Julian Assange sought Russian visa in 2010, leaked documents show
Internal WikiLeaks files detail plans to skip bail, escape from Britain
Julian Assange had just pulled off one of the biggest scoops in journalistic history, splaying the innards of U.S. diplomacy across the web. But technology firms were cutting ties to his WikiLeaks website, cable news pundits were calling for his head, and a Swedish sex crime case was threatening to put him behind bars.
Caught in a vise, the silver-haired Australian wrote to the Russian Consulate in London.
"I, Julian Assange, hereby grant full authority to my friend, Israel Shamir, to both drop off and collect my passport, in order to get a visa," said the letter, which was obtained exclusively by The Associated Press.
The Nov. 30, 2010, missive is part of a much larger trove of WikiLeaks emails, chat logs, financial records, secretly recorded footage and other documents leaked to the AP. The files provide both an intimate look at the radical transparency organization and an early hint of Assange's budding relationship with Moscow.
The ex-hacker's links to the Kremlin would become increasingly salient before the 2016 U.S. presidential election, when the FBI says Russia's military intelligence agency directly supplied WikiLeaks with stolen emails from Hillary Clinton's campaign chairman and other Democratic figures.
In a statement posted to Twitter, WikiLeaks said Assange never applied for the visa or authored the letter, naming a former associate of his as the alleged source of the document.
Biggest leak yet?
WikiLeaks did not return a follow-up email seeking clarification on whether Shamir applied on his behalf, or whether a lawyer or someone else at WikiLeaks might have drafted the letter. The Russian Embassy in London said it doesn't discuss the personal details of visa applicants.
WikiLeaks has repeatedly been hit by unauthorized disclosures, but the tens of thousands of files obtained by AP may be the biggest leak yet.
AP has confirmed the authenticity of many of the documents by running them by five former WikiLeaks associates or by verifying non-public details such as bank accounts, telephone numbers or airline tickets.
One of the former associates, an ex-employee, identified two of the names that frequently appeared in the documents' metadata, "Jessica Longley" and "Jim Evans Mowing," as pseudonyms assigned to two WikiLeaks laptops.
All five former associates spoke to the AP on condition of anonymity, in some cases because they didn't want their past association with WikiLeaks to become public, and in others because they feared legal retaliation or harassment from the group's supporters.
Among other things, the documents lay out Assange's campaign to avoid being arrested and extradited to Sweden over allegations that he sexually molested one woman and raped another during a trip to the Scandinavian country in August 2010.

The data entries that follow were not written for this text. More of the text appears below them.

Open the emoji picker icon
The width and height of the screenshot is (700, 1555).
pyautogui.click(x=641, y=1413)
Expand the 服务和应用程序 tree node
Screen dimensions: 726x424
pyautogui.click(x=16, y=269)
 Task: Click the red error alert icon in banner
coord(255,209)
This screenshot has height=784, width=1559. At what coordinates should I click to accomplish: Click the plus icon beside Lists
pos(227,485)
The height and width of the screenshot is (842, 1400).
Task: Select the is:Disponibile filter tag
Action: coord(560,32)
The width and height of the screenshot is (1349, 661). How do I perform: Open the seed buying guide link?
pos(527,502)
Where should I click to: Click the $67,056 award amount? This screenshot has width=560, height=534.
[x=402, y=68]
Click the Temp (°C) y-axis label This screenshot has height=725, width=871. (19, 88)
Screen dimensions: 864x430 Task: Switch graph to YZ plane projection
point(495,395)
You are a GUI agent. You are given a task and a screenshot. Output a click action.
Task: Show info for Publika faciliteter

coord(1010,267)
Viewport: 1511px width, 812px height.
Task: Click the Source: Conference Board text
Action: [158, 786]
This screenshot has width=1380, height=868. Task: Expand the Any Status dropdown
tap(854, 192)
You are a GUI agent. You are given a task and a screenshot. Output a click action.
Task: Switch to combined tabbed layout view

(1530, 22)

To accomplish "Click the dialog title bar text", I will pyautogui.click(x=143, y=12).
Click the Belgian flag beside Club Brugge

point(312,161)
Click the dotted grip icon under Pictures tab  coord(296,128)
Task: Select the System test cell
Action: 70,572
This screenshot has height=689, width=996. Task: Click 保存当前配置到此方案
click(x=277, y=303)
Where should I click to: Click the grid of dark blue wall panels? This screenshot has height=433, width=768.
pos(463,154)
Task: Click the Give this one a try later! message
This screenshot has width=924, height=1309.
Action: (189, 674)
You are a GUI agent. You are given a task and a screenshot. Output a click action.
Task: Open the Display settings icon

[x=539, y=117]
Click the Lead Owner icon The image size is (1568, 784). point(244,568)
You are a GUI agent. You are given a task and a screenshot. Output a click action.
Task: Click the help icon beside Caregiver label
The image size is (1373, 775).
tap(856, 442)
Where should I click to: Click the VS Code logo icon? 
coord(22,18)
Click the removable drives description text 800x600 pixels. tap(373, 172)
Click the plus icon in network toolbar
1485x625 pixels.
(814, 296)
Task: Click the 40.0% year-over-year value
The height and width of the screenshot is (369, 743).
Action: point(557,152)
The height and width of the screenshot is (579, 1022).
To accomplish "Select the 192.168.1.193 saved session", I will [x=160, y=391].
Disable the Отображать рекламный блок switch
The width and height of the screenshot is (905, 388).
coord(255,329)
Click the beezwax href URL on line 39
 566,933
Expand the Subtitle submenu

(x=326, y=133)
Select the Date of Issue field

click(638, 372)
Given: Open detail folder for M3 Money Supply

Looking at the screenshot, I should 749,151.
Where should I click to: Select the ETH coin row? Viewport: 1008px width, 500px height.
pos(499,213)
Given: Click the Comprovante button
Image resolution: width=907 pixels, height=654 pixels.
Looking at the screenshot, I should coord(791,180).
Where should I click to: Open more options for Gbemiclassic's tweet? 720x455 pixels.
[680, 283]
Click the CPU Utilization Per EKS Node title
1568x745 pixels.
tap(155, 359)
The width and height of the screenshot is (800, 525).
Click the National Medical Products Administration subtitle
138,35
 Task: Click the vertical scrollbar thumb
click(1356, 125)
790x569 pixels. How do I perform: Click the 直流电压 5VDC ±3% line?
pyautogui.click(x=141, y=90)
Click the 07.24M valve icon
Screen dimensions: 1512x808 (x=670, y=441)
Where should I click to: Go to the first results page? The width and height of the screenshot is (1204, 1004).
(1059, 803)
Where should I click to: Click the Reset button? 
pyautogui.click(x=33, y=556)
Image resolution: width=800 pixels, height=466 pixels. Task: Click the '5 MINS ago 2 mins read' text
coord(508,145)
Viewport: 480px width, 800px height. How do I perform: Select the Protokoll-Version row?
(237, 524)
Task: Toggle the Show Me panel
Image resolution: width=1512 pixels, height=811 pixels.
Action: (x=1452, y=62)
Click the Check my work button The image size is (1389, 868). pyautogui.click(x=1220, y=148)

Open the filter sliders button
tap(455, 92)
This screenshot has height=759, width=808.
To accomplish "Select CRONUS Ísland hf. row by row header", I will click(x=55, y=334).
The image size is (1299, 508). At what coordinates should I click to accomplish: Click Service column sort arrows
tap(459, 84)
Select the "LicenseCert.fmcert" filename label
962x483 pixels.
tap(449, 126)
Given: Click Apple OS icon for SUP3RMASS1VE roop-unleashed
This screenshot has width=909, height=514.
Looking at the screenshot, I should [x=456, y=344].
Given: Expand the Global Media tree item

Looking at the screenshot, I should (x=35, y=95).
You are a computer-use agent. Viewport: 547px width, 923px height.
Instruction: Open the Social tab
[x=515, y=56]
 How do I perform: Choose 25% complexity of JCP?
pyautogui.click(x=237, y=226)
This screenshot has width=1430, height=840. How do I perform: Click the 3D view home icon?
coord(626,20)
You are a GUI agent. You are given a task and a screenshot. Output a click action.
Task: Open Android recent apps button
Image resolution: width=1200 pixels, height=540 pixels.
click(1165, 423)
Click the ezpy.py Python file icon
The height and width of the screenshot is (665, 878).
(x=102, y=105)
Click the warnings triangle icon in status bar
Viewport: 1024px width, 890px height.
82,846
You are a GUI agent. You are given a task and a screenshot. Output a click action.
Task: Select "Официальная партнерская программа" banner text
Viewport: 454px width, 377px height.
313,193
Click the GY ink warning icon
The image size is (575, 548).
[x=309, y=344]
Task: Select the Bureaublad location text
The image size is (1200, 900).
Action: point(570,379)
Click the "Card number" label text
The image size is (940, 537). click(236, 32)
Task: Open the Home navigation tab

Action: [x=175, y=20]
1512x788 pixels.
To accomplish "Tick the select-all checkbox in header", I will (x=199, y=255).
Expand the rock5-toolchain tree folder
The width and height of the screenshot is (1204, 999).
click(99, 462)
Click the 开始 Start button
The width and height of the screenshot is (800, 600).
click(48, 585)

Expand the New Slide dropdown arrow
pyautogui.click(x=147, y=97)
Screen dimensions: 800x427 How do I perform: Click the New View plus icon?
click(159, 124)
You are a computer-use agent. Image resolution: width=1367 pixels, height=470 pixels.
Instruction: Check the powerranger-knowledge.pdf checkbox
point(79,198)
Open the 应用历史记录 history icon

Assange has always denied wrongdoing in the case, which he cast as a prelude to extradition to the U.S.
'Get Out of Jail Free'
AP couldn't confirm whether or when the message was actually delivered, but the choice of Shamir as a go-between was significant. Assange's involvement with Shamir, a fringe intellectual who once said it was the duty of every Christian and Muslim to deny the Holocaust, would draw indignation when it became public.
On Nov. 30, 2010 — the date on the letter — Interpol issued a Red Notice seeking Assange's arrest, making any relocation to Russia virtually impossible. With legal bills mounting, Assange turned himself in on Dec. 7 and his staff's focus turned to getting him out of jail.
One WikiLeaks spreadsheet listed names of potential supporters arrayed by wealth and influence; a second one titled "Get Out of Jail Free" tracked proposed bail donations and pledges for surety.
As they gathered money, Assange's allies also plotted what to do once the WikiLeaks founder was released.
One document showed Guatemalan human rights lawyer Renata Avila floating the idea of jumping bail.
"I will advise him to seek asylum abroad: we already contacted the Ministry of Justice in Brazil, there is a possibility to run out of the country in a Brazilian ship," Avila told fellow WikiLeaks supporters in a memo. The document said Assange should "plan to escape and pay the bail money back to his supporters."
Avila didn't return repeated messages seeking comment. It's not clear whether her idea went anywhere; former Brazilian Justice Minister Eduardo Cardozo, who was serving on then-president-elect Dilma Rousseff's transition team at the time, told the AP that he'd never heard of an Assange asylum request.
Assange would eventually skip bail after exhausting his British legal campaign to block the Swedish extradition effort, darting into the Ecuadorian Embassy on June 19, 2012. The move frustrated the sex crimes prosecution, which was dropped last year, but it sparked a standoff that continues to this day, with Assange refusing to leave the embassy unless he is shielded from extradition to the U.S.
VIDEO: Julian Assange speaks from the balcony:
Assange's escape left many of his guarantors in the lurch. When a group of them went to court in late 2012 to reduce their bill, the escape plan went unmentioned.
A lawyer for four of Assange's supporters, Henry Blaxland, told the judge that Assange's Ecuadorean asylum stunt caught everyone off guard.
"Nobody could reasonably have foreseen that's what he would do," Blaxland said.